Wild Beasts – Two Dancers

Hayden Thorpe’s wrought vocal is likely to be the deciding factor in an appreciation of the band, his unearthly delivery occupying the middle-ground, somewhere between Noel Coward and Billy Mackenzie.


Wild Beasts – Two Dancers

The second LP from Leeds-based Wild Beasts does not so much announce itself as stumble into the room half-cut, hissing threats into your ear, before surreptitiously attempting to leave with your ladylove.  In other words it is a vaguely unsettling experience, albeit one which fully demands your attention.  As with last year’s sterling debut Limbo, Panto, Hayden Thorpe’s wrought vocal is likely to be the deciding factor in an appreciation of the band, his unearthly delivery occupying the middle-ground, somewhere between Noel Coward and Billy Mackenzie.  Two Dancers hits its peak, however, when bassist Tom Fleming sings of “girls from Roedean, girls from Shipley, girls from Hounslow, girls from Whitby” in a pleasing northern burr.

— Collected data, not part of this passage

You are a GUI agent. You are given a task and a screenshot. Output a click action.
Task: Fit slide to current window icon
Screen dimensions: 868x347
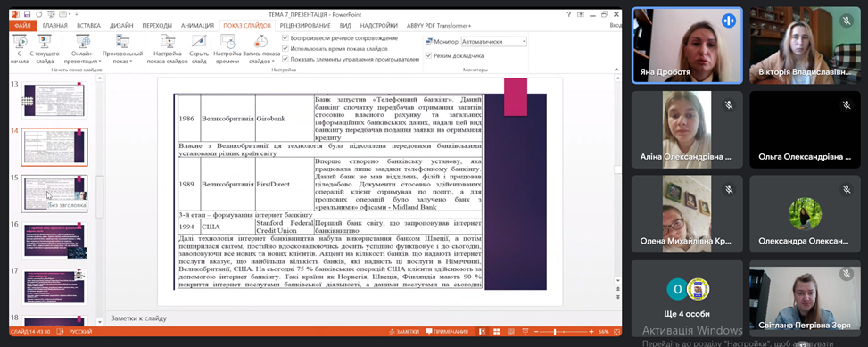(616, 332)
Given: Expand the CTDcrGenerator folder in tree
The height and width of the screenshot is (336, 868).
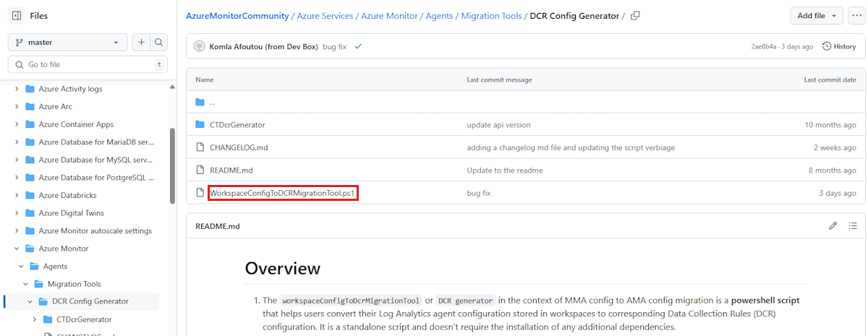Looking at the screenshot, I should coord(35,319).
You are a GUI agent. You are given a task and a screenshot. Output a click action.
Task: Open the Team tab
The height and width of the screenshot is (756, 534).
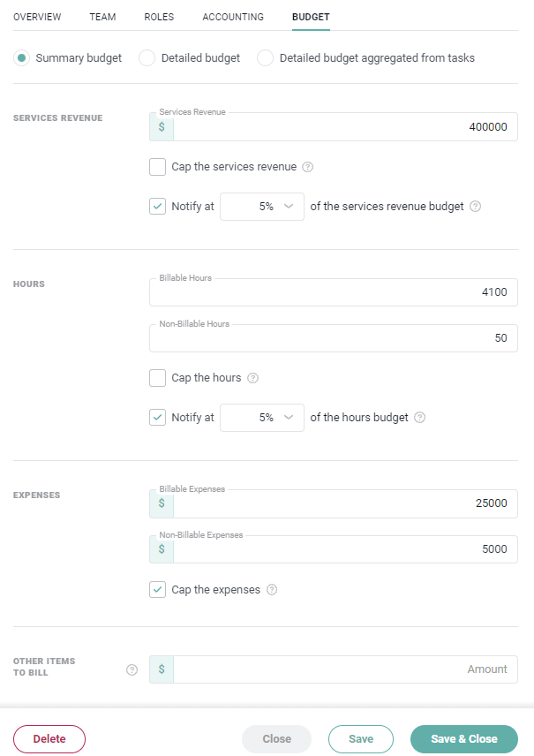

The record kicks off with The Fun Powder Plot, Thorpe announcing that “this is a Freudian slip – my slipper in your bits” amid a dizzying piano and muted guitar arrangement.  A twin pre-obsession with the pleasures of the flesh and gang mentality seems to permeate the entire record: we hear of “frock spill like alco-pop around girls’ knees”, and, hilariously, “his dancing cock, down by his knees”.  That the latter is lifted from the entirely earnest two-part title track, a pounding post-rock number concerning sexual abuse, does not detract from the black humour.  Elsewhere on the chiming, stop-start This is Our Lot, the fug of the night club clears to find the boys “all quiffed and cropped… we hold each other up heavy with hops”.

The most cheering aspect of this record is the band’s readiness to deconstuct traditional pop music structures to fashion a sound which is at once classic and progressive.  It is to their credit that they and only a handful of other groups, including the recently reunited Field Music, are prepared to release crackpot singles like Hooting & Howling, an intoxicating tale of alliance with “brutes bored in bovver boots”.